Moments akin to the grain elevator’s violent drone punctuate The Straight Story like chapter headings. Lightning goes off with biblical intensity. A truck scares Straight off the road, and its fading rumble lasts for more than 30 seconds after it passes. Sometimes the noise is of Straight’s making: when he leaves town, his cantankerous friends yell over the mower’s motor. When a mower fails, Straight shoots it like a lame horse; it explodes loudly into flames. In the noisiest moments, exaggerated volume routinely subverts the seeming realism.

At other times, near-silence is the emphasis. When Straight rises from the seat of his mower, we hear each creak, a sonic exoskeleton of his troubling fragility. Later, in a bar scene, we only notice someone sharpening a knife when the bartender extends his attention from Straight to include the other patron. It’s a masterful moment, when the creative opportunity of diegetic sound — not just what’s in the scene, but what’s perceived by those in the scene — is on full display. In that same sequence, Lynch appears to nod to one of his most famous scenes. The director who, in Blue Velvet, introduced the exchange, “Heineken? Fuck that shit! Pabst Blue Ribbon!” into the vernacular, here records the sound of a beer bottle being opened with delicacy befitting an ASMR session. The most telling quiet moments are the ones when Lynch captures conversations from a distance, and mikes them with a faithfulness that renders them just shy of unintelligible. If he instructed us to listen earlier, he later tags on ethical amendments about privacy.

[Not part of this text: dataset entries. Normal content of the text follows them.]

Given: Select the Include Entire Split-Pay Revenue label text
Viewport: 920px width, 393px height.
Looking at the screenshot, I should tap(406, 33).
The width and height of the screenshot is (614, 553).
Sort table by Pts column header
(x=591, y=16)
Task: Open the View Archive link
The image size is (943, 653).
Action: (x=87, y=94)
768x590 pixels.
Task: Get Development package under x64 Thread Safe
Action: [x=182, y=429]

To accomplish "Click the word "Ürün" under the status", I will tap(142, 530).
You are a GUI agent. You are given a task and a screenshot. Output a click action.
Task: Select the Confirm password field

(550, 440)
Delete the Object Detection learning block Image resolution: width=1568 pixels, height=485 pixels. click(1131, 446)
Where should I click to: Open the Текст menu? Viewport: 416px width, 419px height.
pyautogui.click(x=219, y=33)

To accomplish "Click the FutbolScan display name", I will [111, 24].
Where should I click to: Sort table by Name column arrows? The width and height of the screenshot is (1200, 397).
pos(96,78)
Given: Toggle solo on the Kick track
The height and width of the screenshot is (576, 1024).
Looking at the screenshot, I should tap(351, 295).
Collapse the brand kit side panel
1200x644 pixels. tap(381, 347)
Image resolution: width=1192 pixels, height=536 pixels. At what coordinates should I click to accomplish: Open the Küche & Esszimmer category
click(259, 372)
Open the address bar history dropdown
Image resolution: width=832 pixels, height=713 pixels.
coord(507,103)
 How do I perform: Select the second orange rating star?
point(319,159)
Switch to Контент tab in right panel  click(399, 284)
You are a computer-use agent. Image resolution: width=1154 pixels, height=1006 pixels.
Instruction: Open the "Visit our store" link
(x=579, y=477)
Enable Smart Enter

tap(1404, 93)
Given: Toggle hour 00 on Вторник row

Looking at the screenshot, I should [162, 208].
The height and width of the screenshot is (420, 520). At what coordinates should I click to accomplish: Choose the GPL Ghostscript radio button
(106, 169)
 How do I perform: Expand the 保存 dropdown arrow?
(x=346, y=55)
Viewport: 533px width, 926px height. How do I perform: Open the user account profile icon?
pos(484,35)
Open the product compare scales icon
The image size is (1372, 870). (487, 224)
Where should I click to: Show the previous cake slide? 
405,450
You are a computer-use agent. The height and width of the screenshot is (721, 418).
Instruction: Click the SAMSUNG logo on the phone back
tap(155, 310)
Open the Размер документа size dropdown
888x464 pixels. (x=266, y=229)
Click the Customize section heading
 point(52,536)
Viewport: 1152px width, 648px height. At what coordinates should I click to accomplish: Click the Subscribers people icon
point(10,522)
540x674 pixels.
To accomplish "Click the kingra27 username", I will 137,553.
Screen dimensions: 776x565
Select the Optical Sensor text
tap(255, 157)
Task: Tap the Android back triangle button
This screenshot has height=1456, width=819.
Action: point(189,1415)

Throughout the film, all the sounds are real (or at least Foley) until late in the narrative, when a fellow veteran tells Straight a story of his own, and then the soundtrack superimposes the sounds of war itself. There’s nothing subtle about the audio overlay, but there’s also nothing subtle about the impact of the story on the man’s life, when his fellow soldiers were killed by a passing German warplane. The man switches, tellingly, to the present tense and says, “I can see the swastika.” Past and present are simultaneous in the moment. Straight commiserates with an equally harrowing story, and again there is a noisy resonance, but its origin is more ambiguous. Quite likely it is sound from the street given meaning and purpose by Straight’s tale. That is the best sound effect of all.